Startup Probe failureThreshold	Set to 30 or higher (considering instance diversity)	High	Auto Mode automatically selects instance types, leading to significant startup time variance
terminationGracePeriodSeconds	90 seconds or more (for frequent node replacements)	Required	Higher frequency of automatic eviction during OS patching
readinessProbe periodSeconds	5 seconds (fast traffic switching)	High	Rapid Pod Ready state transition needed during node replacements
Container Network Observability	Enable (early detection of network anomalies)	Medium	Verify VPC CNI auto-tuning effectiveness
PodDisruptionBudget	Required (ensure availability during node replacement)	Required	PDB compliance during Auto Mode node replacement
Topology Spread Constraints	Explicitly specify node/AZ distribution	High	Auto Mode selects instances but distribution is the user's responsibility

Probe Configuration Differences: Auto Mode vs Manual Management

Manually Managed Cluster:

apiVersion: apps/v1
kind: Deployment
metadata:
  name: api-manual-cluster
spec:
  replicas: 3
  template:
    spec:
      nodeSelector:
        node.kubernetes.io/instance-type: m5.xlarge  # Fixed type
      containers:
      - name: api
        image: myapp/api:v1
        # Predictable startup time due to fixed instance type
        startupProbe:
          httpGet:
            path: /healthz
            port: 8080
          failureThreshold: 10  # Can be set low
          periodSeconds: 5
        readinessProbe:
          httpGet:
            path: /ready
            port: 8080
          periodSeconds: 5
        lifecycle:
          preStop:
            exec:
              command: ["/bin/sh", "-c", "sleep 5"]
      terminationGracePeriodSeconds: 60  # Standard setting

Auto Mode Cluster:

apiVersion: apps/v1
kind: Deployment
metadata:
  name: api-auto-mode
  annotations:
    # Auto Mode optimization hint
    eks.amazonaws.com/compute-type: "auto"
spec:
  replicas: 3
  template:
    metadata:
      labels:
        app: api
        # Auto Mode automatically selects the optimal instance
    spec:
      # No nodeSelector - Auto Mode selects automatically
      topologySpreadConstraints:
      - maxSkew: 1
        topologyKey: topology.kubernetes.io/zone
        whenUnsatisfiable: DoNotSchedule
        labelSelector:
          matchLabels:
            app: api
      containers:
      - name: api
        image: myapp/api:v1
        resources:
          requests:
            cpu: 500m
            memory: 1Gi
          # Auto Mode selects the optimal instance
        # Longer startup time considering instance diversity
        startupProbe:
          httpGet:
            path: /healthz
            port: 8080
          failureThreshold: 30  # Set high (to handle various instance types)
          periodSeconds: 5
        readinessProbe:
          httpGet:
            path: /ready
            port: 8080
          periodSeconds: 5
          failureThreshold: 2
        livenessProbe:
          httpGet:
            path: /healthz
            port: 8080
          periodSeconds: 10
          failureThreshold: 3
        lifecycle:
          preStop:
            exec:
              command: ["/bin/sh", "-c", "sleep 10"]  # Allow extra time
      terminationGracePeriodSeconds: 90  # For automatic OS patch eviction
---
apiVersion: policy/v1
kind: PodDisruptionBudget
metadata:
  name: api-pdb
spec:
  minAvailable: 2  # Ensure availability during Auto Mode node replacement
  selector:
    matchLabels:
      app: api

Handling Automatic OS Patch Eviction in Auto Mode

Auto Mode periodically replaces nodes for OS patching.
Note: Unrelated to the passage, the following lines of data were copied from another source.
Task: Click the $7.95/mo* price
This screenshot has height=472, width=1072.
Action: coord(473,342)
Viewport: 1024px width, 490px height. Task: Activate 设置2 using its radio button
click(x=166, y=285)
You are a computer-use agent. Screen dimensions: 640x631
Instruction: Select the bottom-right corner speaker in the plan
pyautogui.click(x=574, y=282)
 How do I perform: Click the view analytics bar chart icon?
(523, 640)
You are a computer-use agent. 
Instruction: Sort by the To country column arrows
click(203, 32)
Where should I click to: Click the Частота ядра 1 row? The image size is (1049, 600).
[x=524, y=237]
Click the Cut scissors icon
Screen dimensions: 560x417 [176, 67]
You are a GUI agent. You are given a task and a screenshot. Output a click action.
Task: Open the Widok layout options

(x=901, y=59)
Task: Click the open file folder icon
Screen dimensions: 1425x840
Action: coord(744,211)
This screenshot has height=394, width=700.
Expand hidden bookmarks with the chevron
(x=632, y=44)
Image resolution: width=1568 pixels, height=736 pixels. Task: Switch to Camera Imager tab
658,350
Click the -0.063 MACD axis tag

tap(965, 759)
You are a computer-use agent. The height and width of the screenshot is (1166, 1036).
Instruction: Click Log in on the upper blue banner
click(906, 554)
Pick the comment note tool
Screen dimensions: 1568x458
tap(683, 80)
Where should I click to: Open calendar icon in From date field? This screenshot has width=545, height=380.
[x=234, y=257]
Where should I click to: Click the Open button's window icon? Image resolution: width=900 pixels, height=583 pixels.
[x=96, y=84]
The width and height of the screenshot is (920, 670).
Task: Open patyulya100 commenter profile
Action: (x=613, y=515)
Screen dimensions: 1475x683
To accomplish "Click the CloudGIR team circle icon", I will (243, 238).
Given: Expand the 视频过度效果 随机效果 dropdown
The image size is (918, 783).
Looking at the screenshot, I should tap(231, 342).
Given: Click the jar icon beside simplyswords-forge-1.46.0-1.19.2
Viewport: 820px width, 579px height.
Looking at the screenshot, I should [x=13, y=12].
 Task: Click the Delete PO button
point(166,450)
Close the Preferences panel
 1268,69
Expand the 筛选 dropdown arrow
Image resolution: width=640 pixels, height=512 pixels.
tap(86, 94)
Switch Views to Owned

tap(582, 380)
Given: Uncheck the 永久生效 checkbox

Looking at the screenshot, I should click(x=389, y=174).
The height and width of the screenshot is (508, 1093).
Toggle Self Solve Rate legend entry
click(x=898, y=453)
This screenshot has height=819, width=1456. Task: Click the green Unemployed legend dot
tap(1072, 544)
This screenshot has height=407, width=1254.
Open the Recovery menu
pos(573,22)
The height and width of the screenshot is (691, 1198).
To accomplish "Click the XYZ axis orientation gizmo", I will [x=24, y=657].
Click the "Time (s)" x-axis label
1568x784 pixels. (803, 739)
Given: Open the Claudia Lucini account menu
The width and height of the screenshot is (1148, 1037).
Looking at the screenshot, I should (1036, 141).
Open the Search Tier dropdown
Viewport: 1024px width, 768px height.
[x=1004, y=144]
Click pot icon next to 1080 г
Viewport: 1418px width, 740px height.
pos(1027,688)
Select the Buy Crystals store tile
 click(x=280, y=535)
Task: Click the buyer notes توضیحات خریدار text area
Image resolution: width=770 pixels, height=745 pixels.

Pod Eviction occurs automatically during this process.

OS Patch Eviction Scenario:

Monitoring Examples:

# Track Auto Mode node replacement events
kubectl get events --field-selector reason=Evicted --watch

# Check OS version per node
kubectl get nodes -o custom-columns=\
NAME:.metadata.name,\
OS_IMAGE:.status.nodeInfo.osImage,\
KERNEL:.status.nodeInfo.kernelVersion

# Check Auto Mode management status
kubectl get nodes -L eks.amazonaws.com/compute-type

Auto Mode Node Replacement Frequency

Auto Mode replaces nodes more frequently than manual management for security patches, performance optimization, and cost reduction (on average once every 2 weeks). Set terminationGracePeriodSeconds to 90 seconds or more and always configure PDB to enable node replacement without service disruption.

Verifying Auto Mode Activation

# Check if the cluster is in Auto Mode
aws eks describe-cluster --name production-eks \
  --query 'cluster.computeConfig.enabled' \
  --output text

# Check Auto Mode nodes
kubectl get nodes -L eks.amazonaws.com/compute-type
# Example output:
# NAME                    COMPUTE-TYPE
# ip-10-0-1-100.ec2.internal   auto
# ip-10-0-2-200.ec2.internal   auto

Related Documentation:

7.5 AI/Agentic-Based Probe Optimization

This section covers how to automatically optimize Probe configurations and diagnose failures using the Agentic AI-based EKS operational patterns introduced in the AWS re:Invent 2025 CNS421 session.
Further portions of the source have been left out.